FRAGMENTO SELECCIONADO.

Esta vinculación con la tierra determina el uso (perdido ya el patrimonio paterno y asomada la pobreza y estrechez económica en su vida) del seudónimo «Juan sin tierra» que alterna con el de Juan de Arona, y asimismo constituye el germen de su afición horaciana y virgiliana, manifiesta en una serie de versiones del latín.


Traspuesta la adolescencia se abre para Juan de Arona la etapa de los viajes, primero a lo largo de la costa peruana hasta Iquique (1851) y luego a Chile y poco después a Colombia. En Santiago permanece un año siguiendo estudios superiores; luego los completa en Lima en el Convictorio de San Carlos.

Sin terminar aquellos estudios, su aliento romántico le impulsa a realizar un viaje por Europa y Oriente. Entre 1859 y 1863 realiza una extensa gira por Inglaterra, Francia, España y otros países del Viejo Mundo.

Dos años permanece en París estudiando filología e historia natural en La Sorbona y El Colegio de Francia. Perfecciona allí sus  conocimientos del griego y el latín y otras lenguas modernas.

En 1861 pasa a Alemania y Austria, y luego a Hungría e Italia, en donde se detiene varios meses, estudiando a los clásicos latinos. Yendo desde el norte de África recorre Egipto, Palestina y Turquía y por Italia y Francia, vistos de nuevo, con la agudeza que registran sus impresiones de viajero impenitente, retorna a América en 1863.

Desde esa fecha se entrega a labores múltiples y a escribir poesías, traducciones y papeletas de lingüista. Perdida la heredad paterna, ingresa al Ministerio de Relaciones Exteriores en 1872.

Las Memorias de un viajero peruano, de Juan de Arona, recogen impresiones muy completas y organizadas. En su estadía en París, cuando Arona apenas ha cumplido 20 años, en el verano (junio) de 1859, se aloja por pocos días en el Hotel Moscú en la Cité Bergére y sigue viaje a España por 5 meses, en la espera de la apertura de cursos.

Al regreso a Francia, se instala nuevamente en París en diciembre de 1859, para residir continuadamente, hasta agosto de 1861, en el «Quartier Latin», donde ocupa sucesivamente alojamiento en un hotel de la rue Poissoniére  en casa de un aragonés, de la rue Eugbien 28.


  Descripción de sus 12 días de estancia en la Granada de 1859


El 18 de octubre de 1859, a las seis de la mañana daba mi adiós a Madrid y partía para Granada, adonde llegué el 20 entre once y doce de la noche después de un viaje muy pesado. Hasta Tembleque, que son quince leguas de Madrid, nuestra diligencia fue montada en un carro del ferrocarril.

Allí la apearon, y las tardías mulas sucedieron a la veloz locomotora, mientras el tren continuaba su viaje a Alicante. Se encuentran muchos pueblos, de los que el más notable, por sus recuerdos históricos solamente, es Bailén.

OBJETIVO DEL EJERCICIO. Prosigue el texto sobre Juan de Arona a partir de su última oración. El material no tiene relación con el texto sobre Juan de Arona.

DATOS PROPORCIONADOS.
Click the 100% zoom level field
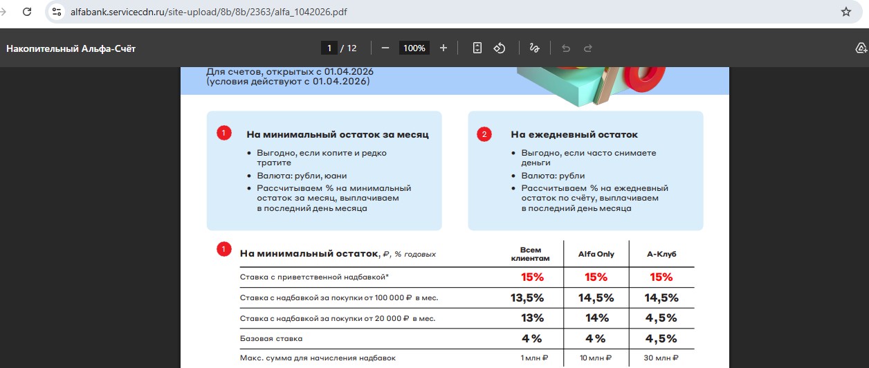This screenshot has width=869, height=368. 414,48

RESPUESTA.
Salimos de Tembleque a las once del día, y entre siete y ocho de la noche, cuando aún no nos habíamos apartado dos pasos de un pueblo de la Mancha, que se llama Manzanares, se rompió una rueda del coche y casi volcamos.

Nos consolamos viendo que nos sucedía este percance en un pueblo, y no de los peores, y no en un despoblado, lo que habría sido muy crítico, porque la noche era oscurísima, llovía, el camino estaba lleno de lodo y nuestros estómagos vacíos.

A la madrugada del día siguiente tomamos chocolate en Bailén; pasamos por Jaén y otros muchos pueblos, y llegamos a Granada a la hora que llevo dicho.

Calle Mesones a comienzos del Siglo XX
Esta ciudad es deliciosísima por su situación y paseos. La ciudad en sí misma es un tanto fea, y hasta dos tantos no muy aseada, con un no sé qué de lóbrego. Sus calles son muy angostas, y algunas en tal extremo, que casi pudieran ir dos amigos de bracero, uno por cada acera.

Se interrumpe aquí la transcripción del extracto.